> _Alıntı_:
===============
Millet İttifakı ve muhalefetin, Cumhurbaşkanlığı ve Parlamento seçimlerindeki söylemi, performansı, açmazları, hataları ve güçlü yönleri nelerdi? Muhalefetin Cumhurbaşkanlığını kaybetmesi ve Parlamentoda çoğunluğu sağlamaması bir başarısızlık mıdır? Muhalefetin başarısızlığında hangi ittifak içi ve dışı dinamikler etkili oldu? Seçim sonrası muhalefetin nasıl şekilleneceğini ya da dizayn olacağını öngörüyorsunuz?
Ali Bulaç: Kılıçdaroğlu bir oyun kurmuştu: Bu oyuna göre muhalefet partileri tek bir çatı altında toplanıp iktidar mücadelesine katılacaklardı; irili ufaklı beş partiyi bir masa etrafında topladı. Genelde iktidar için koalisyon olurdu, bu sefer muhalefet koalisyon oluşturacaktı. Bunu başardı da. Siyaset biliminin bilinen kriterlerine göre AK Parti’nin seçimi kaybetmesi gerekirdi: Ekonomi, tek adam yönetimi, yolsuzluklar, yargının tarafsızlığını kaybetmiş olması, skandal açıklamalar, deprem vd.
Söz konusu başlıklar altında toplanan sorunların iktidara seçimi kaybettirmesi beklenirdi, nitekim birçok araştırma şirketi parlamentonun çoğunluğunu Millet İttifakı’nın alacağını, Tayyib Bey’in şansı olmakla beraber Kılıçdaroğlu’nun belki de ilk turda ipi göğüsleyebileceğini söylüyorlardı. Öyle olmadı.
===============
> _Verilen Malzeme_:
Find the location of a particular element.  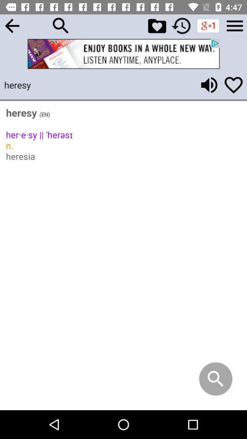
===============
> _Yapılacaklar Listesi_:
A – Alıntıda "Söz konusu başlıklar" ifadesinden "söylüyorlardı. Öyle olmadı." ifadesine kadar olan bölümü aynen tekrar yazınız.
B – Alıntıya göre Kılıçdaroğlu kaç partiyi bir masa etrafında toplamıştır?

> _Verilen Yanıtlar_:
A –
Söz konusu başlıklar altında toplanan sorunların iktidara seçimi kaybettirmesi beklenirdi, nitekim birçok araştırma şirketi parlamentonun çoğunluğunu Millet İttifakı’nın alacağını, Tayyib Bey’in şansı olmakla beraber Kılıçdaroğlu’nun belki de ilk turda ipi göğüsleyebileceğini söylüyorlardı. Öyle olmadı.

B – İrili ufaklı beş partiyi bir masa etrafında toplamıştır.